Painkiller exposure during development could have effects on unborn boys, as testicular tissue exposed to painkillers in a culture dish had around a quarter fewer sperm-producing cells after exposure to paracetamol or ibuprofen.
Studying The Effects
The effects of painkiller treatment on mice that carried grafts of human fetal testicular tissue were also tested, and the grafts were shown to mimic how the testes grow and function during development in the womb.
After just one day of treatment with a human-equivalent dose of paracetamol, the number of sperm-producing cells in the graft tissue had dropped by 17%, and after a week of drug treatment, there were almost one third fewer cells in the graft tissue.
Previous studies with rats have shown that painkillers administered during pregnancy led to a reduction in germ cells in female offspring, that later affected their fertility and the fertility of females in subsequent generations.
It is believed that exposure to paracetamol triggers mechanisms in the cell that make changes in the structure of DNA, called epigenetic marks. These epigenetic marks can be inherited, helping to explain how the effects of painkillers on fertility may be passed on to future generations.

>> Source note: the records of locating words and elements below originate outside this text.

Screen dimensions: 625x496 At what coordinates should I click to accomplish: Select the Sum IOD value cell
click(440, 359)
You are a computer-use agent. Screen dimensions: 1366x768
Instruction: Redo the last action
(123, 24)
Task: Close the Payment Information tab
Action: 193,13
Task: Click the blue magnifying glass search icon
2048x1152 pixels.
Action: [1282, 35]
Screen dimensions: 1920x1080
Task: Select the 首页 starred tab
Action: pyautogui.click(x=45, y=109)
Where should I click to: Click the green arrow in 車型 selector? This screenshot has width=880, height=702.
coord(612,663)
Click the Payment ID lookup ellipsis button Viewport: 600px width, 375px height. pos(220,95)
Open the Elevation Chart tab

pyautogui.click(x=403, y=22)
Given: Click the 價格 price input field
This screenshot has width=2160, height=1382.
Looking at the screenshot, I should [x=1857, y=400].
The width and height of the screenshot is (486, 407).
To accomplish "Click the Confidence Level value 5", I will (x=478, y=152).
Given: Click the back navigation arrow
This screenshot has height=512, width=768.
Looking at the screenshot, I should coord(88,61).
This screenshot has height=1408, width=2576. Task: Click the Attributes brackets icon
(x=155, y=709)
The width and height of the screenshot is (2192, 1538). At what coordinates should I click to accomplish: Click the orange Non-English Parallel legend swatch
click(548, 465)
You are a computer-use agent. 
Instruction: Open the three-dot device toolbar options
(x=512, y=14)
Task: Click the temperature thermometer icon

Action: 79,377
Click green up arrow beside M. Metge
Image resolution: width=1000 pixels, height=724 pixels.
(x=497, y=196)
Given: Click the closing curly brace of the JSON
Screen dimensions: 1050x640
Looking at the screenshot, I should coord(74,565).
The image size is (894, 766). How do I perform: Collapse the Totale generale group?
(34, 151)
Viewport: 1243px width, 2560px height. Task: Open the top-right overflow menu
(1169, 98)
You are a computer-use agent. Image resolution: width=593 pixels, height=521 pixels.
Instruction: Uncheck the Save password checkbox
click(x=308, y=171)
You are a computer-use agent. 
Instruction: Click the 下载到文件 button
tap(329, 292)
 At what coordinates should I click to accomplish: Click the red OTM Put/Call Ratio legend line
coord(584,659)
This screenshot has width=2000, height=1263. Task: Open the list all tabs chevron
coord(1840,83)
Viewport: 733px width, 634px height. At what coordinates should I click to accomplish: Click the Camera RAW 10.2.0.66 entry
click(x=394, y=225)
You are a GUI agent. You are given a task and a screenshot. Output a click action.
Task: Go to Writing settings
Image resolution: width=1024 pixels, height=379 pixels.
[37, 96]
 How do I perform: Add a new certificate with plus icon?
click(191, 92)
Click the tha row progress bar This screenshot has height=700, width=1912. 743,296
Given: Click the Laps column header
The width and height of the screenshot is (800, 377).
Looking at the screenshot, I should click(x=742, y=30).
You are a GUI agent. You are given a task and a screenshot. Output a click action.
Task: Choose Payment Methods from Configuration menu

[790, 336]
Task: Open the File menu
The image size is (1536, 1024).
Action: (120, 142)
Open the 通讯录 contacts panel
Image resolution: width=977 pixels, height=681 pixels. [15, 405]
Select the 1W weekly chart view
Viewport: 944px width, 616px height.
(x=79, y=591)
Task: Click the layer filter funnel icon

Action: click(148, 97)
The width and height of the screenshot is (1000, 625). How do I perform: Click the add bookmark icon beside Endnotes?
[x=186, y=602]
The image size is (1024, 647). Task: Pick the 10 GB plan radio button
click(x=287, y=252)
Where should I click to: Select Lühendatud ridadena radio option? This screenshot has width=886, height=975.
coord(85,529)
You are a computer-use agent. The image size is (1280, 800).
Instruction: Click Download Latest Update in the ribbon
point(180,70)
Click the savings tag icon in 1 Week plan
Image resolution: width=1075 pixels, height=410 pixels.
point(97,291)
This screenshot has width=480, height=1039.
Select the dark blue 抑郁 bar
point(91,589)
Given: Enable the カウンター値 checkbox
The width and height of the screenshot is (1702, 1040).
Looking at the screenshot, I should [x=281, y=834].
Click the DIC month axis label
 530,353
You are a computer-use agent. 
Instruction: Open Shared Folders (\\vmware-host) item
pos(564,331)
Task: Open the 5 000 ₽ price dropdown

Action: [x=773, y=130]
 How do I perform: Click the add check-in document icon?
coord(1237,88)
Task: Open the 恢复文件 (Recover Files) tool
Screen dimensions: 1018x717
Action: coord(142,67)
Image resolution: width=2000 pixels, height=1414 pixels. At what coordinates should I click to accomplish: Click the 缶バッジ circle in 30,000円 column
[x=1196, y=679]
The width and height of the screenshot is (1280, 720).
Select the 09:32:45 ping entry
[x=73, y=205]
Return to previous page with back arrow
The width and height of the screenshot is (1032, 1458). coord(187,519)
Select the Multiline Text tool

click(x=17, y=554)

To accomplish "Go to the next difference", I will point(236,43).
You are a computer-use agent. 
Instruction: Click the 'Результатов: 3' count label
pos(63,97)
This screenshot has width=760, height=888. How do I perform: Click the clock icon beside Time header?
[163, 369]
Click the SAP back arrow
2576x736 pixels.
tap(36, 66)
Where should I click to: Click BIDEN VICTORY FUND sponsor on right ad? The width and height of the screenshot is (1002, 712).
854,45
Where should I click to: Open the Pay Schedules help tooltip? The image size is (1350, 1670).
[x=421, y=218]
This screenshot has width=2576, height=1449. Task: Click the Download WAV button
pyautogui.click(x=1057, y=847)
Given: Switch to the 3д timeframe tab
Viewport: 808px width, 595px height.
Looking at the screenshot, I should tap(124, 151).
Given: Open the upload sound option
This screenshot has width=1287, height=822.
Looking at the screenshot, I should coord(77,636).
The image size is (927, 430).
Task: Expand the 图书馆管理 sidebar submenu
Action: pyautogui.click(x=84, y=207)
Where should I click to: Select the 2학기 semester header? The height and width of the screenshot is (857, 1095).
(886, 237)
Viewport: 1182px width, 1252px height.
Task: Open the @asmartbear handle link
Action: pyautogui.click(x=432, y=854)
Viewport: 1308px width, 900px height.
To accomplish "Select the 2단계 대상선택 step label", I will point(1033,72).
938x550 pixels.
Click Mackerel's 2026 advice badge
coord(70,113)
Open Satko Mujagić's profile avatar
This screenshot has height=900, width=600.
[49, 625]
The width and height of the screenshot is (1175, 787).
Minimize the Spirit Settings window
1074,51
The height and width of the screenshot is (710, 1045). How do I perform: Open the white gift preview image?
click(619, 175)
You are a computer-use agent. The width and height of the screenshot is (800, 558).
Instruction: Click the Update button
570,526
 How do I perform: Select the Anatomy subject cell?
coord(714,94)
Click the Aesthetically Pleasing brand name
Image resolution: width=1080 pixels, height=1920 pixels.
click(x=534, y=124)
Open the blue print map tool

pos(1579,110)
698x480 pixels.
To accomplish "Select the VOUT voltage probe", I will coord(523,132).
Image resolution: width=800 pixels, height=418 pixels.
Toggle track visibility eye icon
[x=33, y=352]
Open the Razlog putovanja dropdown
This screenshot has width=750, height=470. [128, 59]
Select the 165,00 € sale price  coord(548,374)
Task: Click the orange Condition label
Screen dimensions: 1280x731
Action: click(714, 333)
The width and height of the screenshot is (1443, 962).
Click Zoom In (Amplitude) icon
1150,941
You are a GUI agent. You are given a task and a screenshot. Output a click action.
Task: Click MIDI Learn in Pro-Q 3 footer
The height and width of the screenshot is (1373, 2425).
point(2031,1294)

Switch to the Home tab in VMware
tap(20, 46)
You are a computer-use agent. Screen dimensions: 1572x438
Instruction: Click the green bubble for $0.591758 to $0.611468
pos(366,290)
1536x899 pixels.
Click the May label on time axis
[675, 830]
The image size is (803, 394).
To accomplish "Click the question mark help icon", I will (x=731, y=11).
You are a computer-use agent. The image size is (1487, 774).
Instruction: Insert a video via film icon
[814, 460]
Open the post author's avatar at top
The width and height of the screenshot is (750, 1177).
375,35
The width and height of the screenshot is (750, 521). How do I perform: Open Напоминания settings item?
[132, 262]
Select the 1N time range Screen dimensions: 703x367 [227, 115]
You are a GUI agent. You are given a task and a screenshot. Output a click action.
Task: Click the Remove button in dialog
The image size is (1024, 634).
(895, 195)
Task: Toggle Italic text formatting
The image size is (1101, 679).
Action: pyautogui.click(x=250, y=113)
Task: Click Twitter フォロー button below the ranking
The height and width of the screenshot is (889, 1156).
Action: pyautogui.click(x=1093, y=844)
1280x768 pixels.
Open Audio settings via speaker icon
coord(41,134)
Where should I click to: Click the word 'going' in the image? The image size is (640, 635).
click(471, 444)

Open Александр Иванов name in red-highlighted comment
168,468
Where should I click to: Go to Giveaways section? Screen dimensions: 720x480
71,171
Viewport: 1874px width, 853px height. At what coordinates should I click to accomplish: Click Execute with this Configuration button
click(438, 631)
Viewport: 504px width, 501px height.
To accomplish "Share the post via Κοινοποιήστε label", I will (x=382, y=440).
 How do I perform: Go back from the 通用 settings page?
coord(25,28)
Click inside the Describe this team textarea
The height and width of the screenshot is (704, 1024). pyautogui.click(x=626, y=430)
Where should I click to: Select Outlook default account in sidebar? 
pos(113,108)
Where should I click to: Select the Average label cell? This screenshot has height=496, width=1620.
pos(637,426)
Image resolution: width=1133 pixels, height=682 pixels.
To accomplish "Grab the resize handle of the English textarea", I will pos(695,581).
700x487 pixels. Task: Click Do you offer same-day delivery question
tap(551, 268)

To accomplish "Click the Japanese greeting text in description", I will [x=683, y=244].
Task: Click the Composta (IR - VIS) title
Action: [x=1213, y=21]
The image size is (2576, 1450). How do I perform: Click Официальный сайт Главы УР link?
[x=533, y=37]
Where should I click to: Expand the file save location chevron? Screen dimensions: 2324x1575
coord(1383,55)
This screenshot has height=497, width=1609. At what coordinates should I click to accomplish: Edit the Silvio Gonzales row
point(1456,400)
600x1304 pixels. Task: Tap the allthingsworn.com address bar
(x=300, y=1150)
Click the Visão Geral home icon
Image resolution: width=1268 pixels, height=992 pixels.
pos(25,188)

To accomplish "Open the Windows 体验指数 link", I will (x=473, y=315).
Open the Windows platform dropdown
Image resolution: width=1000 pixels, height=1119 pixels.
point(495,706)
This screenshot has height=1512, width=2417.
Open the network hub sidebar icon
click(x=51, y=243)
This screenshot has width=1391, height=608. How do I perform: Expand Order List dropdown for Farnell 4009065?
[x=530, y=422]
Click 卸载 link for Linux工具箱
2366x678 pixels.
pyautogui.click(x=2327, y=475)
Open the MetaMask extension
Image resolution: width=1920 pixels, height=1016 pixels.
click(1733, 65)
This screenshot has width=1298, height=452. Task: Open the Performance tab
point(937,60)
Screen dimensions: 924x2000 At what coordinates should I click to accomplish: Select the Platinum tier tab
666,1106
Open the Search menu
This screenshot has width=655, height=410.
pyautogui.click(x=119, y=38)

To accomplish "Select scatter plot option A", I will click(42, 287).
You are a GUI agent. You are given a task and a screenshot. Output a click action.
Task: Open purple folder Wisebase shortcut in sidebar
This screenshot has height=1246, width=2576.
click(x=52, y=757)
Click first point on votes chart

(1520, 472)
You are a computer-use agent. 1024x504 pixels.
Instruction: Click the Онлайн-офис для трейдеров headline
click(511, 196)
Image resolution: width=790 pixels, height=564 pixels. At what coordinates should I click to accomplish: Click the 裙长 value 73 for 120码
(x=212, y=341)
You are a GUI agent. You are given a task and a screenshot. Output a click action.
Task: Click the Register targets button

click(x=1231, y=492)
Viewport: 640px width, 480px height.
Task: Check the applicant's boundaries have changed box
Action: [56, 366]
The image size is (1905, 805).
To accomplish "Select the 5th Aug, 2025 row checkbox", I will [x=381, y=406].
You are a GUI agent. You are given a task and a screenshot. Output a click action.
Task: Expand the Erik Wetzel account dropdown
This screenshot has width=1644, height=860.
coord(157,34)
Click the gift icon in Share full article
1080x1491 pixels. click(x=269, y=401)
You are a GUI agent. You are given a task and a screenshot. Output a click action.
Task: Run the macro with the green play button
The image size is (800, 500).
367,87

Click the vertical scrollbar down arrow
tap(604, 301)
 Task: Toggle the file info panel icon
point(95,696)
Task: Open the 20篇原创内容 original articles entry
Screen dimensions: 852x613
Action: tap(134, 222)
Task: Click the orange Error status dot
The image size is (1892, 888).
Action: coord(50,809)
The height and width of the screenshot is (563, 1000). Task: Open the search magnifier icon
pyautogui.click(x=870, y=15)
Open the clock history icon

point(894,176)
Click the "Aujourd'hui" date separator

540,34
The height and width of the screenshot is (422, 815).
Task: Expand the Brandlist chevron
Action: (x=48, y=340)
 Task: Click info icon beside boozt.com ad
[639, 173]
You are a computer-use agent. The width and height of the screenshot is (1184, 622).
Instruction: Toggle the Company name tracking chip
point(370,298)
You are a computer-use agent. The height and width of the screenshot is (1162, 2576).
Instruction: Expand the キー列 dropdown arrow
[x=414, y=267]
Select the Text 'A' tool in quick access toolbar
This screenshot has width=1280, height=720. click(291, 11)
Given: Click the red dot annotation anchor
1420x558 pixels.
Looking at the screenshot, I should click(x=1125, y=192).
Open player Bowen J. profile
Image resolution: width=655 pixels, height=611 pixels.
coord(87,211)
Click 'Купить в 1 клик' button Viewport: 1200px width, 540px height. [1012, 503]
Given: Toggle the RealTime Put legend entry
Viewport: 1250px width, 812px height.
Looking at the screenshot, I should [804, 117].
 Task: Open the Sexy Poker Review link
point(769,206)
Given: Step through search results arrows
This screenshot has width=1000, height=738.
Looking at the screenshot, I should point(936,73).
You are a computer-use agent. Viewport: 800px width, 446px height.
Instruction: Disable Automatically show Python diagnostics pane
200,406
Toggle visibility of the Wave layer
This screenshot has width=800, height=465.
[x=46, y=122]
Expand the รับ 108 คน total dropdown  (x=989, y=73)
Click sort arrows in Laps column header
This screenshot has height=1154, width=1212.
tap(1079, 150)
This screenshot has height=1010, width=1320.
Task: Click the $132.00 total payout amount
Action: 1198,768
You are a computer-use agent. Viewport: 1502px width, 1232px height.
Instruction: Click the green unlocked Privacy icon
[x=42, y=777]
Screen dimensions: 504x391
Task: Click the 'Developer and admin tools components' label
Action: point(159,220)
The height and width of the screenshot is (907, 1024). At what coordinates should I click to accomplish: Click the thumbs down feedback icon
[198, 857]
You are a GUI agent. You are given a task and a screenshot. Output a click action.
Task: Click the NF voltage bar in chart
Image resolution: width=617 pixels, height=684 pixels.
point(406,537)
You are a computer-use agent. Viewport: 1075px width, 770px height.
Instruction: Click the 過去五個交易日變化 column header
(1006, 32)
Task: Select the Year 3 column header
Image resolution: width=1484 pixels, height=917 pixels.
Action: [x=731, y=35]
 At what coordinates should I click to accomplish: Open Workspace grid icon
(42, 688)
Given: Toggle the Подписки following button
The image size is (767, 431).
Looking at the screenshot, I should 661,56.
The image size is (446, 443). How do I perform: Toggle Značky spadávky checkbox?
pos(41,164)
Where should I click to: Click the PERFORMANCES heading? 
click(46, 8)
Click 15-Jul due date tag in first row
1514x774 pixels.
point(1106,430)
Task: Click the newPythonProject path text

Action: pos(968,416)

Painkillers’ effects on germ cells are likely caused by their actions on molecules called prostaglandins. These molecules have key functions in the ovaries and testes.
Dr. Rod Mitchell, who led the research at the University of Edinburgh’s MRC Centre for Reproductive Health, adviced women to think carefully before taking painkillers in pregnancy and to follow existing guidelines (taking the lowest possible dose for the shortest time possible).
These studies described above do not provide convincing scientific evidence that taking paracetamol in pregnancy causes problems with learning and behavior in the child.
Furthermore, a number of doctors and scientists who are recognised experts in this subject have raised concerns about the quality of some of these studies, including the ways in which the information was composed and analysed, and the fact that other factors (such as the illness in the mother that paracetamol was being used to treat) could have caused the effects seen in children exposed in the womb to paracetamol.
Although it has been widely reported in the media that these studies have shown that paracetamol use in pregnancy causes behavioral problems in the child, many experts agree that the evidence is not good enough to draw such conclusions.
They suggest that much more research is required before we can say whether the differences in learning and behavior found in some of these studies are linked to paracetamol use in pregnancy.